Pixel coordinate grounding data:
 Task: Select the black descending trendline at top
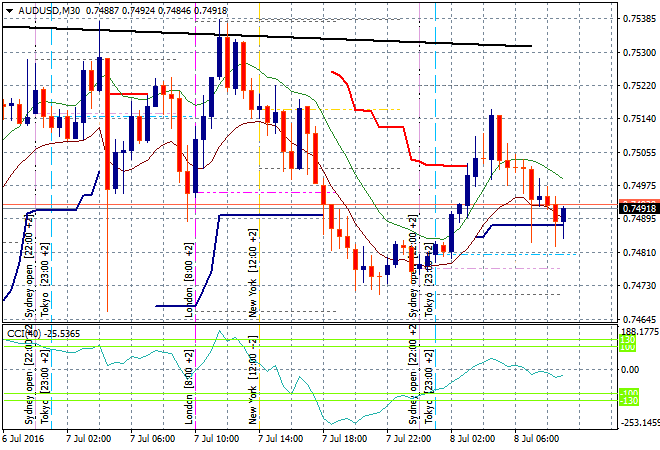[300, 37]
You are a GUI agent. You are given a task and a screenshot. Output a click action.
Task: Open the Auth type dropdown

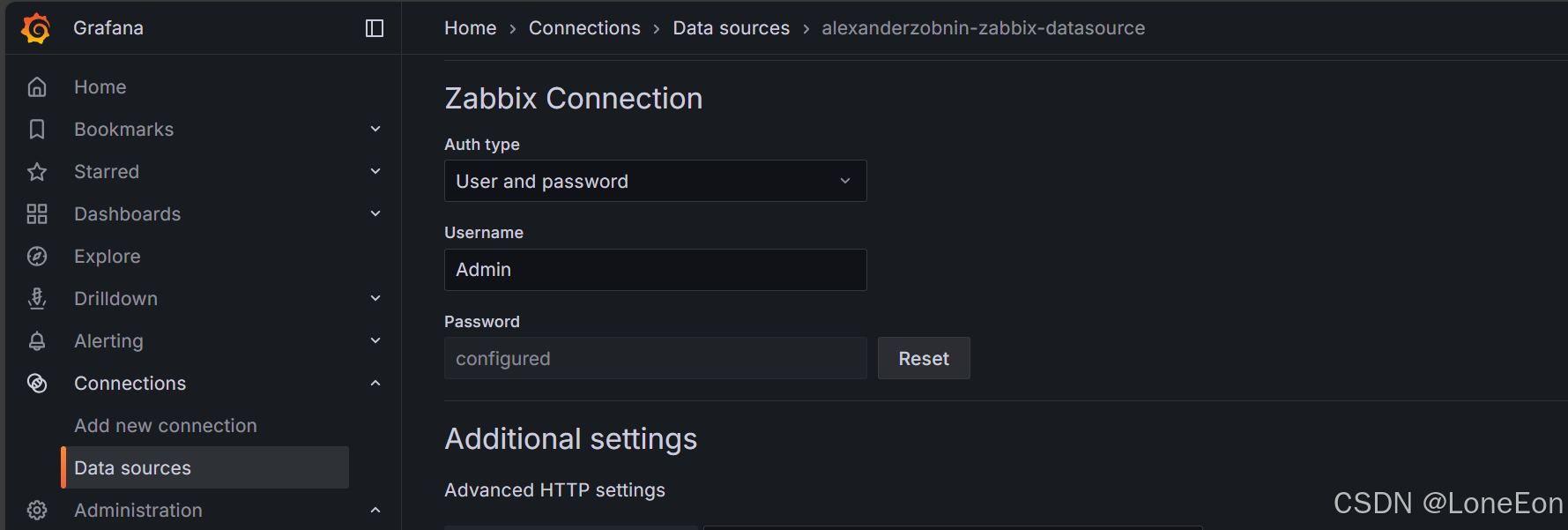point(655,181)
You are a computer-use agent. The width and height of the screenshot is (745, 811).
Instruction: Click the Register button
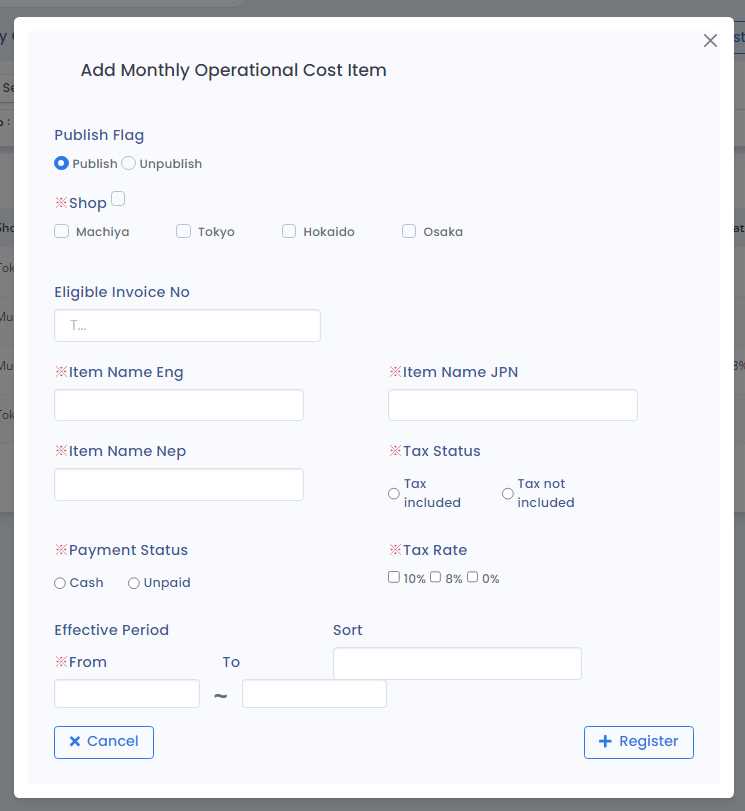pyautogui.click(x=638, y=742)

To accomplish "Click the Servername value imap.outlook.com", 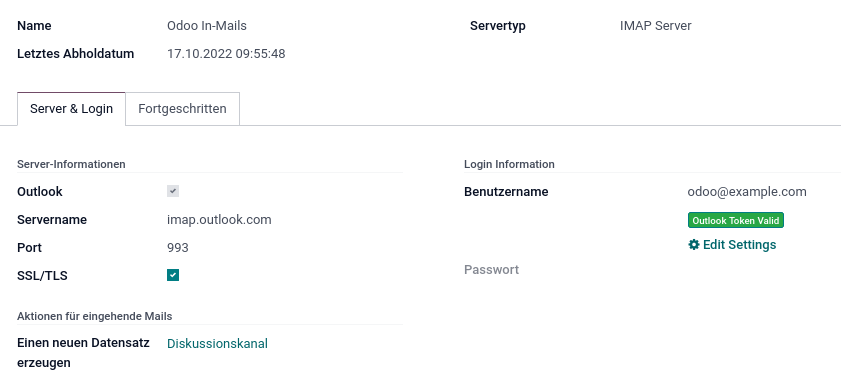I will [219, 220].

PROBLEM: Within the entries above, find the string "agent" and return each line that holds it.

TASK OUTPUT:
You are a GUI agent. You are given a task and a screenshot. Output a click action.
You are a computer-use agent. The width and height of the screenshot is (745, 811).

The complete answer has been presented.